Pour ma part, j’ai envie de servir ma région, le territoire où je suis né, où j’ai grandi, y laisser mon empreinte. Je pense même que c’est mon devoir. Peut-être est-ce un besoin de reconnaissance ? Je ne sais pas. J’ai aussi envie de créer de l’emploi. Je pense à mes enfants. Plus généralement, je me dis que leur avenir dépend de ce qu’on leur laisse, de ce que l’on fait aujourd’hui.
E.C. : Qu’as-tu envie de dire à celles et ceux qui ont peur du changement ?
D.P. : J’ai envie de leur dire que le propre de l’être humain est de toujours avancer, de s’adapter. Le Français a du mal à renoncer à certains acquis. Pourtant, on peut aller vers un mieux. Pour preuve, nos parents étaient moins avancés et riches que nous. On est toujours confrontés à des difficultés, et on ne sait pas comment on va faire pour y faire face. Mais l’être humain parvient toujours à trouver l’énergie pour aller toujours plus loin. Regardons devant nous, il y a une multitude de choses à faire évoluer. Prenons l’exemple d’Elon Musk qui nous sort une voiture électrique Tesla qui se vend à plus de 300 000 exemplaires en trois jours, certainement envers et contre les conseils avisés… Il faut aller vers l’inconnu.

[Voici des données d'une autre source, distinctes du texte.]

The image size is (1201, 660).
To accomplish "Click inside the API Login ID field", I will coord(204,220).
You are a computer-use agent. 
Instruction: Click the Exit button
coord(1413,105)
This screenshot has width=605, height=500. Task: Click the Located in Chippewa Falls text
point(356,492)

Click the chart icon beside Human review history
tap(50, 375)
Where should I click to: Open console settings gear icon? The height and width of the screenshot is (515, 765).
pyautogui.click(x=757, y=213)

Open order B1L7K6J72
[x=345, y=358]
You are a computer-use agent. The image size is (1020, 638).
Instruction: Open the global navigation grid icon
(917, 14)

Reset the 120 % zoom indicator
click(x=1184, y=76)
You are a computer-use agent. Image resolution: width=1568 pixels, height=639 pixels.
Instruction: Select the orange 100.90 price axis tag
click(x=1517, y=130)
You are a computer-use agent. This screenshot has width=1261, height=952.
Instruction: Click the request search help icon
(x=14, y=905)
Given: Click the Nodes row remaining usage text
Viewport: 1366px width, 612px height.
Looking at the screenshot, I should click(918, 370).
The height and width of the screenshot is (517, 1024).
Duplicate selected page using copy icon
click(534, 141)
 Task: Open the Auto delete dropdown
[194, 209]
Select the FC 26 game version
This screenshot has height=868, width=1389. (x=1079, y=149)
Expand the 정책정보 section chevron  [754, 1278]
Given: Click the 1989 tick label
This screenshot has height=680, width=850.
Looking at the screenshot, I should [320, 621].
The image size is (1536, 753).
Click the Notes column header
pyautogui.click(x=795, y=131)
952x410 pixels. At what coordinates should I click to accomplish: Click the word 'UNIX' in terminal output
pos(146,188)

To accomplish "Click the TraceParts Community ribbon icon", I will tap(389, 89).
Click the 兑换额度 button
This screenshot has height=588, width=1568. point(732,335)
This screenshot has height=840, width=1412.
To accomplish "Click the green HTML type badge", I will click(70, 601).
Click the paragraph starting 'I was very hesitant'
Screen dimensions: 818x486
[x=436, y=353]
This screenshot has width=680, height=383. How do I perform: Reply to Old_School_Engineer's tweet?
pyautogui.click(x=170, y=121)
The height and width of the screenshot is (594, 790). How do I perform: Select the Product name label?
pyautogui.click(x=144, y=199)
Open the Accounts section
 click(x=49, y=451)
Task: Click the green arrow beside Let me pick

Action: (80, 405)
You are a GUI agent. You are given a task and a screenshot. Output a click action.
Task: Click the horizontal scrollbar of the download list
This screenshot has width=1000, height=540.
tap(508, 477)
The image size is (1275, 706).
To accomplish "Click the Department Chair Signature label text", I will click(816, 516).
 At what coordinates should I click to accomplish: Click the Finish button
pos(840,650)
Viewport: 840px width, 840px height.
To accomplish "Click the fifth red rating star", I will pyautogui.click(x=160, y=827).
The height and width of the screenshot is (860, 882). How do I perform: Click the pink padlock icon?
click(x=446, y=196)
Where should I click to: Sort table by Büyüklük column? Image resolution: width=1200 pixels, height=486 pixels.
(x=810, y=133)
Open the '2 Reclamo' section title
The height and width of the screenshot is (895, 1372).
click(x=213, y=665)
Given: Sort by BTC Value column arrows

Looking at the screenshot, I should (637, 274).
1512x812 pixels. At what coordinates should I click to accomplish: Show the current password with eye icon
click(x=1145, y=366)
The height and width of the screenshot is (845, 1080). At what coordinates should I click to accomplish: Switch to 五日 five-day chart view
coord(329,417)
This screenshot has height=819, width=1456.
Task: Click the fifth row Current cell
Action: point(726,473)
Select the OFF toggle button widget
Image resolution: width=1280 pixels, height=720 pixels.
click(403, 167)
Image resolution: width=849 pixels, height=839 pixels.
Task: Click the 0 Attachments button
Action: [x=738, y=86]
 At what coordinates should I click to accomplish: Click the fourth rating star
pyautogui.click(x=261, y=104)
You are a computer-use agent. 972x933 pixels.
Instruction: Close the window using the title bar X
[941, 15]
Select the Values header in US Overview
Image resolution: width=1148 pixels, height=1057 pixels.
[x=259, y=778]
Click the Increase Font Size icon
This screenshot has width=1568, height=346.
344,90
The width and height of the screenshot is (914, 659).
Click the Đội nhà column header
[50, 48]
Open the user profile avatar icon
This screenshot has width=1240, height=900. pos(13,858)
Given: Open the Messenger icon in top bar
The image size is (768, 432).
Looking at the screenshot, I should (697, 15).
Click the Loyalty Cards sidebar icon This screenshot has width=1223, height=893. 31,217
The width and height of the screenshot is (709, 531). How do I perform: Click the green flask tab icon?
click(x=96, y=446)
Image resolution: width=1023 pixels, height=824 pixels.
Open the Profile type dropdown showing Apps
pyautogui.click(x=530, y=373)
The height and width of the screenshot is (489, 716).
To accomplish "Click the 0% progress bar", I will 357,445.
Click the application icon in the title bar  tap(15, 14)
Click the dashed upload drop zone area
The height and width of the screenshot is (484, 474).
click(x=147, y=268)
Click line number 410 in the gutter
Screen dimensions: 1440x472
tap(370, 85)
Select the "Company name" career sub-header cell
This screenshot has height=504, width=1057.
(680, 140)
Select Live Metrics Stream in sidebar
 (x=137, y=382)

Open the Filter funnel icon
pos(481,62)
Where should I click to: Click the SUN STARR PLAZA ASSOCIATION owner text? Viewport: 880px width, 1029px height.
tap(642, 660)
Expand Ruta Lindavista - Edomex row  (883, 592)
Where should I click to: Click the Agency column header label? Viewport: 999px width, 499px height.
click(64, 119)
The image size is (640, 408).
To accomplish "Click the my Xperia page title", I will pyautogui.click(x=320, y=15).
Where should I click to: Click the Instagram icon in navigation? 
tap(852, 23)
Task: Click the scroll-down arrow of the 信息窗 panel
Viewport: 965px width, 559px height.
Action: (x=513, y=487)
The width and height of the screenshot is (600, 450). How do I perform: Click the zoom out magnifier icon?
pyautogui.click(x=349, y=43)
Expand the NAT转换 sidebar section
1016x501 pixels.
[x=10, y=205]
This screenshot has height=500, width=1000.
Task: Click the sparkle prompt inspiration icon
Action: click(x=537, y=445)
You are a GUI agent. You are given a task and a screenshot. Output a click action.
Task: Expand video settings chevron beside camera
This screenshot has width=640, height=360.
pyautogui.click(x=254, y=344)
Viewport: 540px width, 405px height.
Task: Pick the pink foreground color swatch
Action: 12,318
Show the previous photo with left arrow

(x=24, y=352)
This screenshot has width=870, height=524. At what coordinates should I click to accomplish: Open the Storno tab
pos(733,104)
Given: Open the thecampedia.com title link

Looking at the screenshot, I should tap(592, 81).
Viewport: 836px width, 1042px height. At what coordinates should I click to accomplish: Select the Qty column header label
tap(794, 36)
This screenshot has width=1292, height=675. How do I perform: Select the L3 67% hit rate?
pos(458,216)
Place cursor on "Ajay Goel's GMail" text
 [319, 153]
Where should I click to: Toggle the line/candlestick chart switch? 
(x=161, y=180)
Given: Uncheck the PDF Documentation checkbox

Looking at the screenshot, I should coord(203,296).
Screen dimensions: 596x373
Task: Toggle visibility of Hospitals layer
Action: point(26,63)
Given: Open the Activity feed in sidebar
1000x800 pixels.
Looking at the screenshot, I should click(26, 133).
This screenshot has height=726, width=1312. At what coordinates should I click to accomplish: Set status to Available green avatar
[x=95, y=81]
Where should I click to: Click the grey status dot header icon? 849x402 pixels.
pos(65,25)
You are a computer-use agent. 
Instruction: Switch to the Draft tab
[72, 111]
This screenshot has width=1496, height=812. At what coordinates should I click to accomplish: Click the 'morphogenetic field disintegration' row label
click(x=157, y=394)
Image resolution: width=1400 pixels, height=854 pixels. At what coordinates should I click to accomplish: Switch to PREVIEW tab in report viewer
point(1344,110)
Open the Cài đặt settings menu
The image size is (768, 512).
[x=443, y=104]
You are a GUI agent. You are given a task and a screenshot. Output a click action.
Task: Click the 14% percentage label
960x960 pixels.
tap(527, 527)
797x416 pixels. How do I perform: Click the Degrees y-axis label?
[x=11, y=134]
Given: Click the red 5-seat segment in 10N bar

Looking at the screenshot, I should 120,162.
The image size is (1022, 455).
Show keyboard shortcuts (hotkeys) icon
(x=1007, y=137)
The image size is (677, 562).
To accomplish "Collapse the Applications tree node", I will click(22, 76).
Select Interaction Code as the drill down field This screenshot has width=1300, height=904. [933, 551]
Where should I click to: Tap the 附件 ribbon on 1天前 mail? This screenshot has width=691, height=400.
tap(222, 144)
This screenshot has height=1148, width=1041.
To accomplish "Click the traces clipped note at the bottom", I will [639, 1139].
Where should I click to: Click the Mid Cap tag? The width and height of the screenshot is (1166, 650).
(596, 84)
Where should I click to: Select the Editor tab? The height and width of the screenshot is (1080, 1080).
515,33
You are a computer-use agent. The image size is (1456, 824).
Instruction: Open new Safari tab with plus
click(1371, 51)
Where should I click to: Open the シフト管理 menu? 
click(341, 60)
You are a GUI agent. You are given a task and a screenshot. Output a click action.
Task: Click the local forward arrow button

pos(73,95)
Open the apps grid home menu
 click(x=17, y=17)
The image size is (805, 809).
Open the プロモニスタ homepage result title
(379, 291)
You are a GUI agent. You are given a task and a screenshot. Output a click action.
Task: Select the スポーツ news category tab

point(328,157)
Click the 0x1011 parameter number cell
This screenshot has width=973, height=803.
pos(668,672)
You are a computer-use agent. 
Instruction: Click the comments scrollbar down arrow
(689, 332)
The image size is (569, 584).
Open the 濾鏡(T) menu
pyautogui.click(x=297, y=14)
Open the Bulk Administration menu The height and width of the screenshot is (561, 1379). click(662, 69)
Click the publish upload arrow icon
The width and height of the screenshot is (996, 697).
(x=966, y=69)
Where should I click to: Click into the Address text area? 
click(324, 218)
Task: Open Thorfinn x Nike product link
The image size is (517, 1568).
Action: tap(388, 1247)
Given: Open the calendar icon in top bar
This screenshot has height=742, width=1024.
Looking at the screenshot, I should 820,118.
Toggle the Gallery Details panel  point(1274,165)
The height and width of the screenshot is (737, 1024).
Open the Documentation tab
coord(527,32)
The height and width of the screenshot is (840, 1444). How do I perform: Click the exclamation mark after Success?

La France sera un grand pays de production et de travail dans les prochaines années. Et je suis convaincu qu’elle s’en sortira mieux que l’Allemagne dans une dizaine d’années. La France a une culture, fait partie de ces pays qui sont à l’origine des évolutions de la planète. Nous sommes dans un cycle bas. Ce n’est pas la première fois. On a d’ailleurs pris un peu cher. Je crois qu’il y a un nouveau cycle qui s’amorce. Je vois un super bel avenir pour la France. Les jeunes sont cultivés, ont acquis de la connaissance. On me dit qu’il n’y a pas de croissance, mais je ne suis pas d’accord. Même si on ne progresse que de 1 % sur une année, on est quand même en évolution. Je crois que l’on va vivre une renaissance. On est toujours en mouvement, en évolution.
E.C. : Quand sauras-tu si tu as réussi ?
D.P. : « Je pense que je n’aurai jamais cette satisfaction-là. Je chercherai toujours un nouveau projet à mener. »
E.C. : Pour conclure, Dominique, y a-t- il une phrase ou un proverbe qui te donne de l’élan et t’aide à avancer ?
D.P. : Je repense à cette citation de François Ier, qui disait en parlant du Château de Chambord : « Si l’on se préoccupait trop de l’achèvement des choses, on n’entreprendrait jamais rien ». Aussi, je me répète souvent qu’il faut que je suive ma bonne étoile. Je me laisse porter par les rencontres, par les événements. Je ne me pose pas trop de questions. Le chemin se dessine tout seul devant moi. Je suis souvent amené à choisir des directions. Plutôt que de me lamenter à chaque échec, j’accueille la situation et je passe rapidement à autre chose. Je n’ai pas peur. Je suis ma bonne étoile.